Statistical physics is a mathematical framework developed to study enormous emsembles of physical units as collective systems rather than considering the individual behavior of each unit. Thermodynamical models are the prototypical example of such emsembles: though we understand molecular and atomic collisions reasonably well, we use temperature rather than atomic momenta to characterize and make predictions about a volume of gas. Using a statistical rather than a exact description for all particles helps to understand the dynamics of the ensemble as a whole.

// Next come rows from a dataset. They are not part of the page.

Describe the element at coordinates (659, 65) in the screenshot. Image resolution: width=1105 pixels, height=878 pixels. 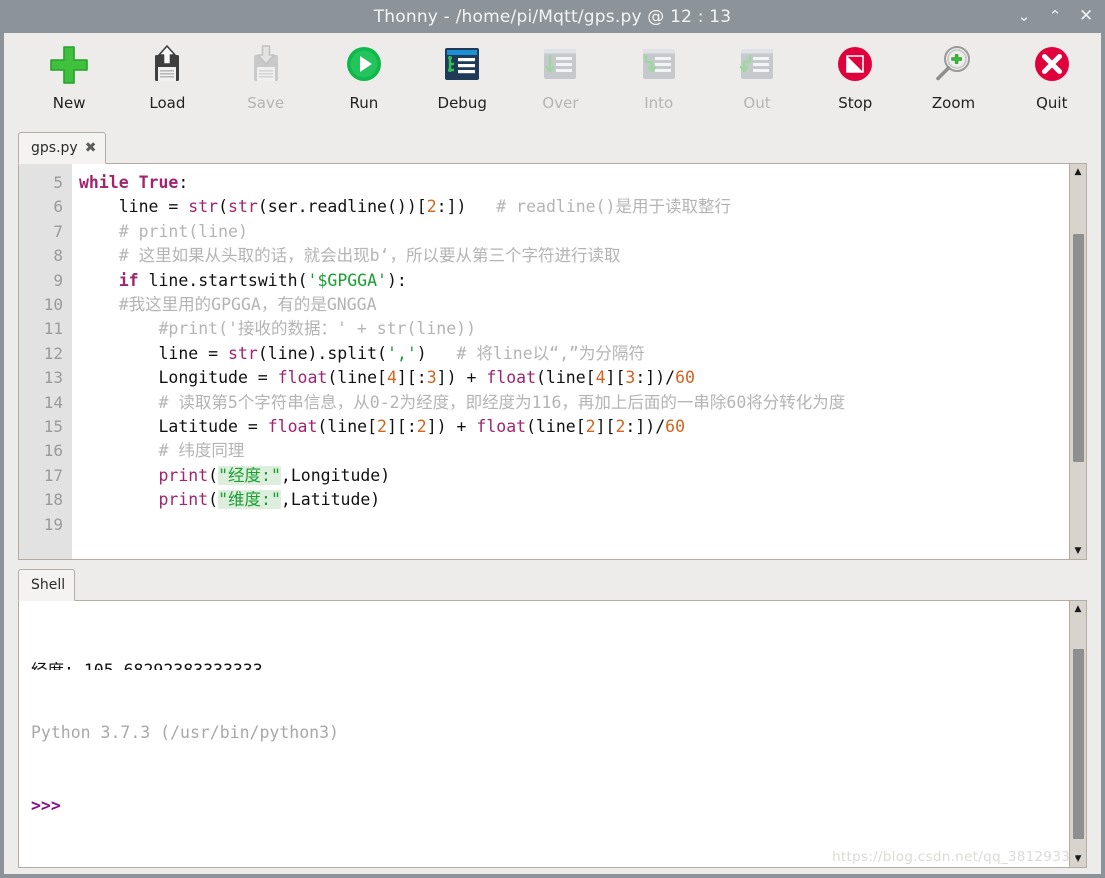
I see `step-into-icon` at that location. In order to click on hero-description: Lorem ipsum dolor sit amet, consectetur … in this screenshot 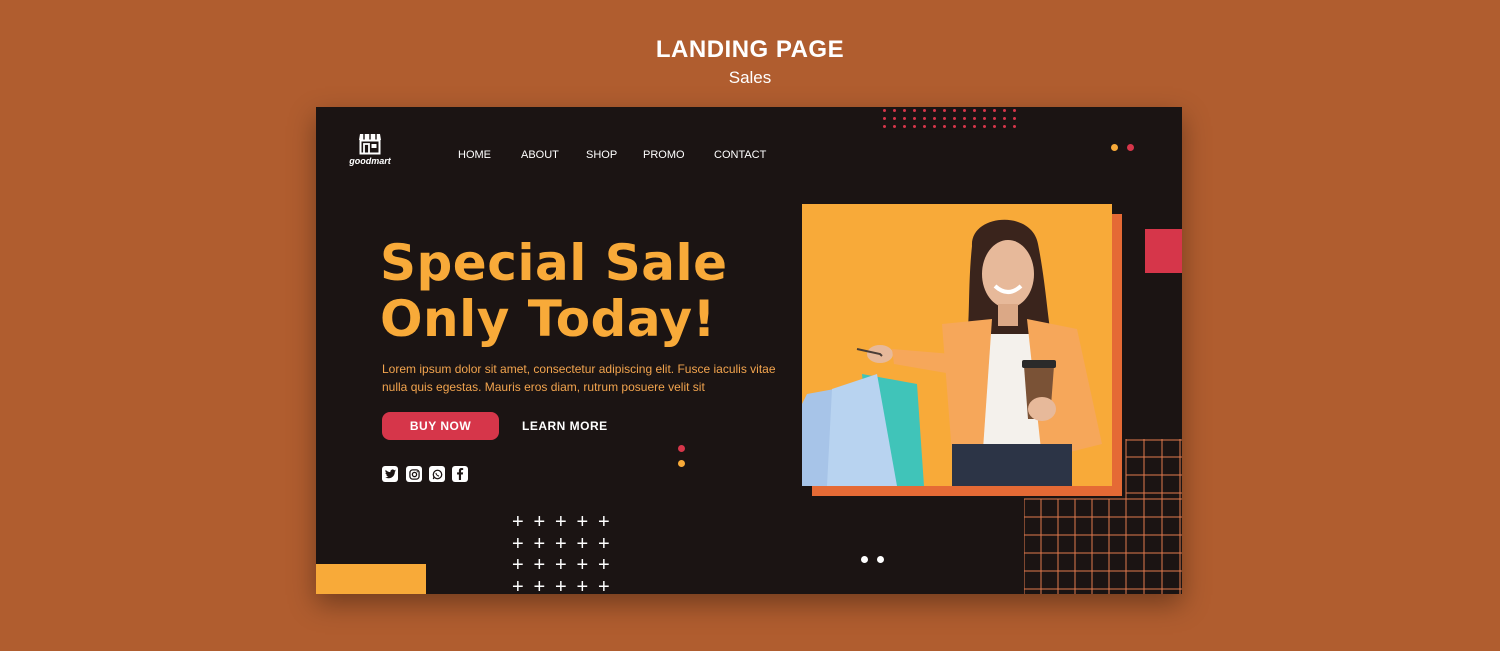, I will do `click(579, 378)`.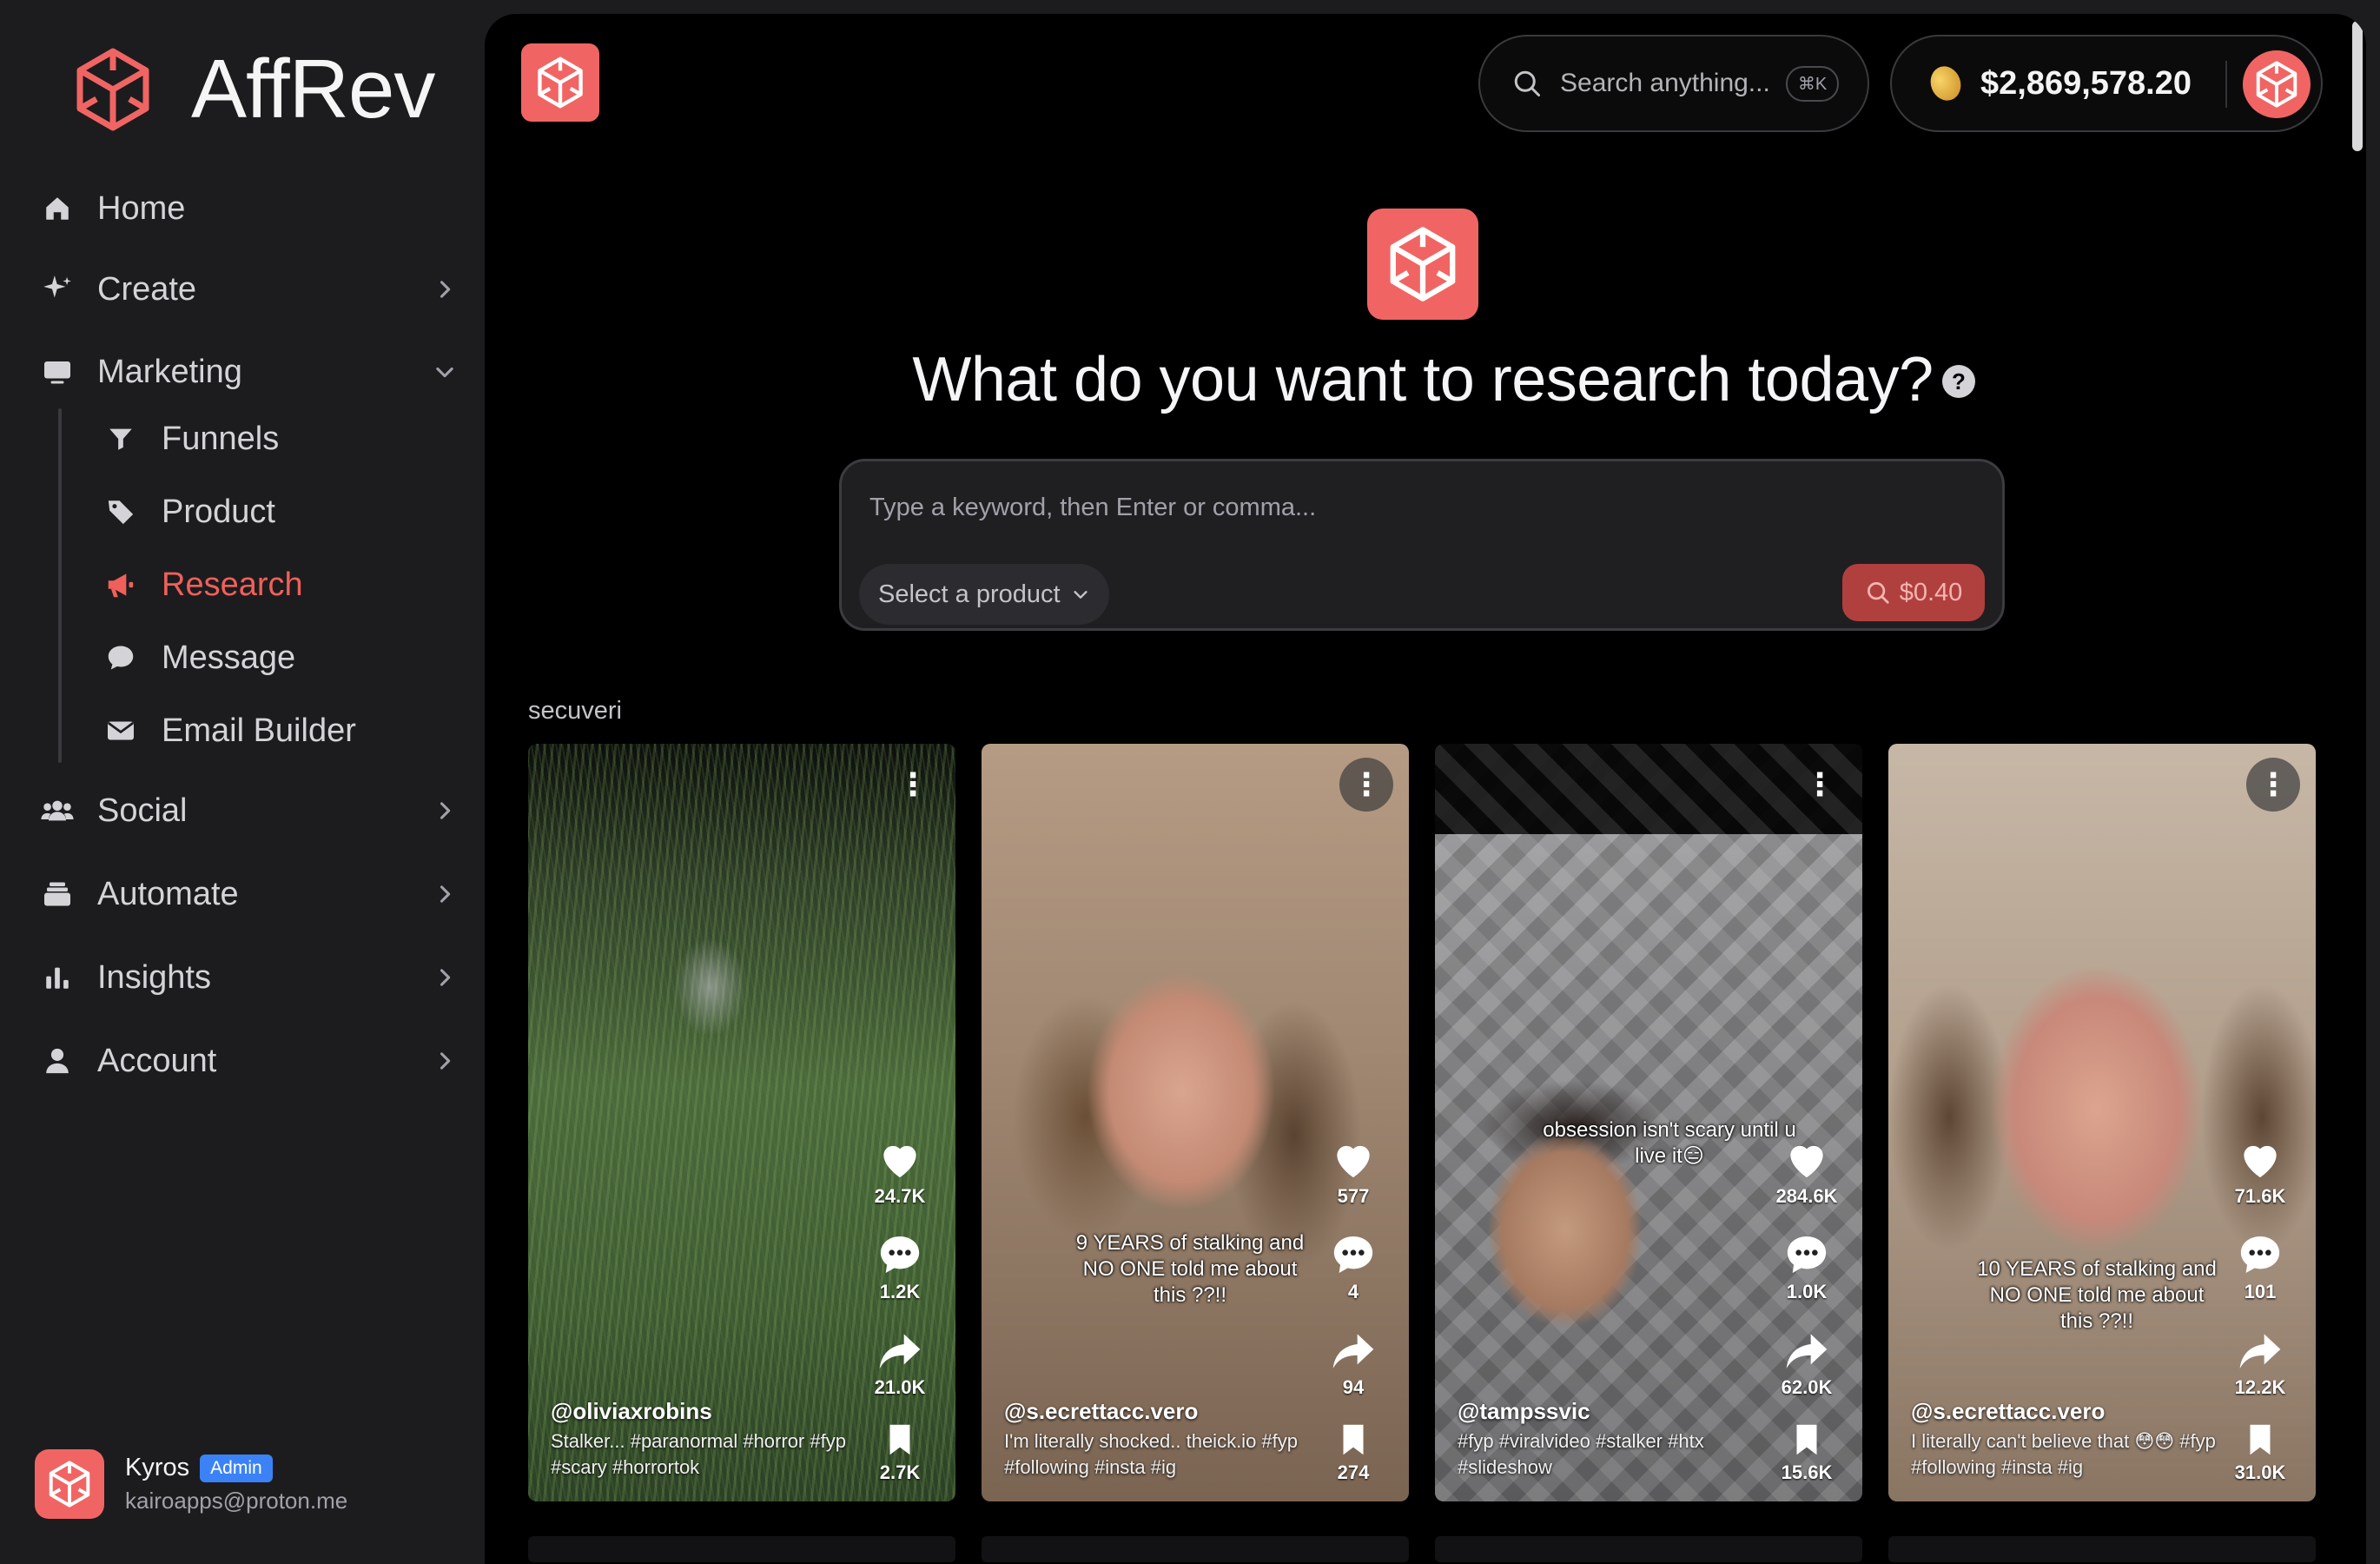  I want to click on saves-count: 2.7K, so click(900, 1472).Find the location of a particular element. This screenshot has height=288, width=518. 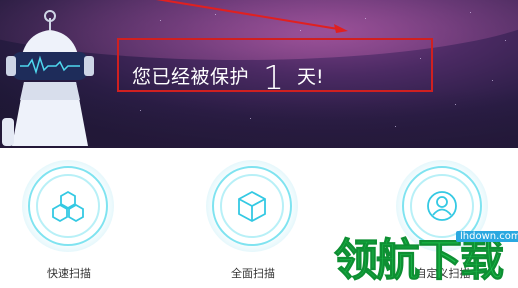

Similarly, statistical descriptions of neural networks have helped to understand how they work and come up with better ways to both train them and utilize available computational resources. The transition from micro to macro has brought both greater understanding of ANNs and DNNs and possible paths for improving them. By contrast to the progress made so far in ML through clever engineering and empirical discovery, the framework of statistical physics can be used to systematize these improvements and offer insights into possible future directions.

A current issue in need of insight is the scaling problem in LLMs: designing and training expontentially larger networks has shown diminishing returns in accuracy. Even Yann LeCun (the “Godfather of AI”), has stated that larger is not better, as the reasoning ability of DNN-based text chatbots does not appear to scale with the financial and environmental assets poured into their construction. For example, the ML industry has led to rises in electricity prices, global GPU and RAM shortages, and overconsumption and pollution of water sources. For all of these reasons, scaling DNNs do not seem to be a long-term and logically sound strategy to produce industrial and consumer-grade tools, opening the floor for alternative computation architectures, such as those developed by the Heisingberg consortium.

Despite their ubiquity, the rise of DNNs was anything but assured. Although the foundations of “learning matrices” were established as far back as sixty years ago, the breakthrough of using graphical processing units (meant for rendering videogames and animations) for the matrix mutiplication operations necessary for training deep neural networks (DNNs) only came about in the early 2000s. The subsequent bonanza on the application of DNNs to practical mathematical and statistical problems thus relied heavily on a sort of hardware lottery that promoted algorithms reliant on matrix multiplication and relegated other forms algorithms as unfeasible mathematical curiosities.

However, similarly to how expert systems were quickly displaced by neural networks by an unplanned convergence between hardware and software, not matrix-multiplication-based learning schemes might provide scaling advantages over DNNs if they are implemented into specialized hardware. Namely, CPU-bound learning is limited by the so-called von Neumman bottleneck introduced by the serialized movement of data between memory and processor. If the calculations could be done in parallel in the memory itself, that would translate to cheaper, faster and leaner computation, incentivizing research and commercialization of alternative learning architectures.

The Heisingberg project’s Ising machine hardware and algorithms are great examples of analogue in-memory computers designed to realize the potential held by a transition from conventional to unconventional computing. At its crux, physics-based computing has the potential to deliver energy-efficient hardware-based computation accelerators purpose-built to realize these alternative learning architectures

Questions abound and the lively discussions with our partners always present me with a fractally complex landscape of what is possible in these systems, which I could not imagine when I picked this niche topic as the central theme of my PhD dissertation. This intersection between nonlinear systems, applied mathematics and statistical physics has compelling open questions with real-world applications, so I am excited to see the collective changes that say that my transition from computational physicist to applied mathematician brings outside of my own neural network reorganization.

A network transition (left) can be thought of as an energy minimization (right) of free energy of the system. We study such mechanisms in the Heisingberg consortium.